Someday if I get the time or the server resources, I’d add subdomains to it to host other stuff, for example “lemmy.example.com”, while “example.com” would just be the basic information, and probably a directory to all the other subdomain stuff.

astrsk ,
@astrsk@kbin.run avatar

A reverse proxy will solve this for you in an afternoon of setup :)

lemuria ,

I don’t have anything hosted just yet, but when I do, I’ll look into a reverse proxy

elvith ,

Depends, my setup is basically the same BUT:

When you access example.com, you see a generic site tells g you this is my Domain and used for some personal projects. On it is a link to blog.example.com (obviously a blog) and other public services like search.example.com (being a searxng instance).

But there’s a fuckton of subdomains that are not linked like nextcloud.example.com, myTelegrambot.example.com, etc.

Also not all are hosted on the same server and some subdomains point to other IPs. For some services I do have another domain, but in general, they’re just grouped with some logic.

Not sure what a reverse proxy would offer me here…

MajorHavoc ,

Mine is a collection of notes that I want to reference later. Sometimes I share a link with someone who is interested in the same topic.

The front couple of pages have my social media biography and a link to my public resume. Stuff that looks good if a potential employer searches for my name.

The rest is poorly organized notes for my own future reference. Admittedly, “I wrote a blog article on that. I’ll send you the link.” is a common phrase I utter, to friends, in person. I never check back if they read it. Once in an incredibly long time someone later tells me it was pretty helpful.

I did setup a bot to automatically post links onto my existing Mastodon account, from my RSS feed. I’ve gotten occasional positive feedback on Mastodon, for doing so.

Vanth ,
@Vanth@reddthat.com avatar

I used it as a way to share very limited interesting events with family and friends. Instead of posting to Facebook, I would post maybe a half dozen blog/photo updates a year. Those that asked and really wanted to know what I was up to could go look at it.

90% of my views came from some dude in Japan who thought I was beautiful. I’m no newb to the internet so the only photos of me were at a distance and while I was wearing hats and sunglasses. I had no identifying information on there, but didn’t trust all my friends and family not to put something in the comments. So I pulled it down.
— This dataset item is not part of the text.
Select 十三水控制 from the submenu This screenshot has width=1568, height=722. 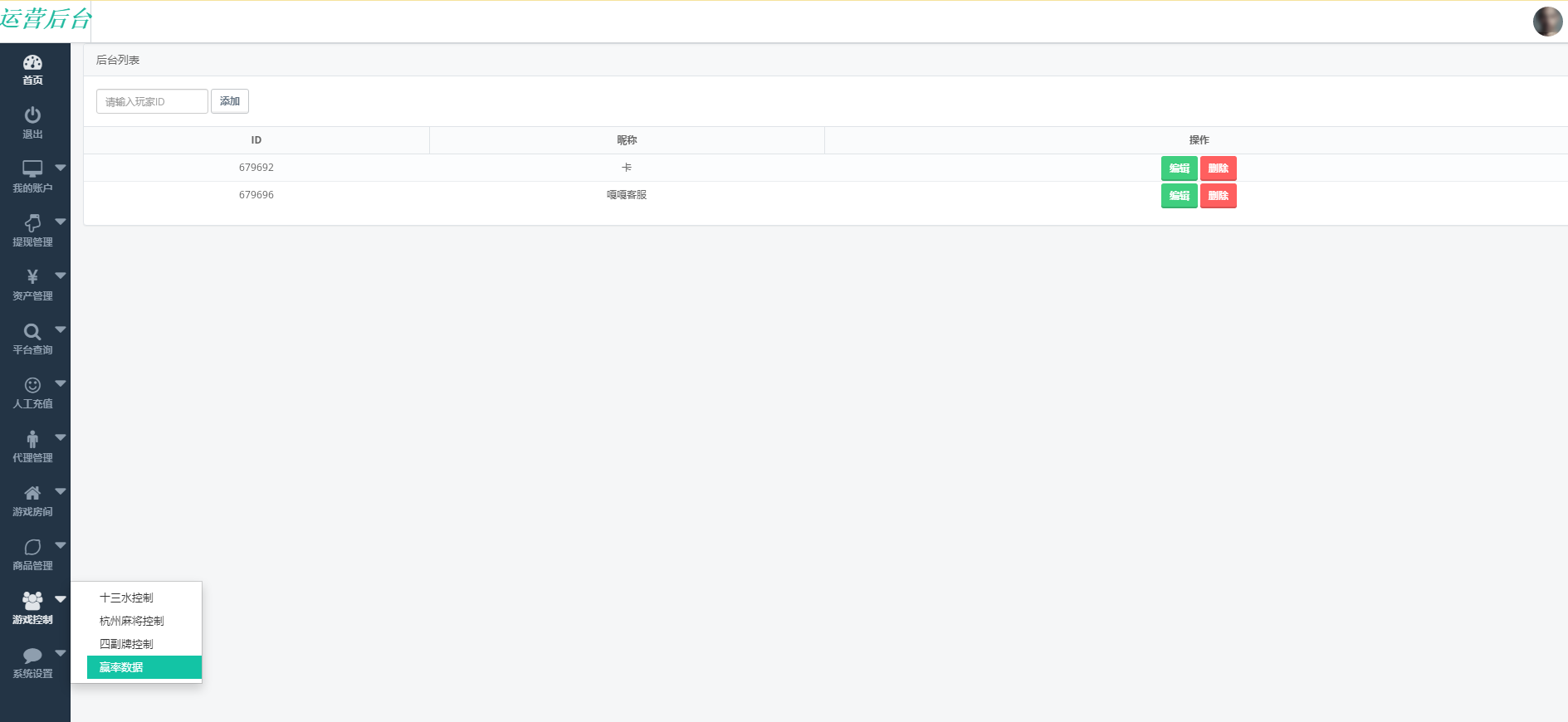click(126, 598)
BlueAitoKan77, I’m sure you were beautiful too but no thank you. (Not their actual handle, obfuscated some for their privacy)

lemuria ,

That’s crazy. 90% of views from a single person. How often does this happen usually?

Mothra ,
@Mothra@mander.xyz avatar

I guess this depends largely on what you do for a living. I use mine as a personal portfolio. It allows me to create galleries of work that can’t be made public. I can also create a new gallery with specific curated content if I need to for a specific job application. I also host my CV and some basic info in my About page. I could blog on it too but I’m not a blog type of person.

Skunk ,

+1 here, just a personal portfolio for my books. Or what I call a “site vitrine” in French (showcase website) so it is a very simple mostly static website.

StrawberryPigtails ,

Mine mostly exists as a statement that I exist. It was supposed to be a blog and contact page but I never actually write anything for the blog and nobody ever tries to contact me except for spam.

mp3 ,
@mp3@lemmy.ca avatar

Why not have subdomains, tailored to specific use? And there’s nothing stopping your from cross-referring to them.

vk6flab ,
@vk6flab@lemmy.radio avatar

You can have several for different purposes and audiences.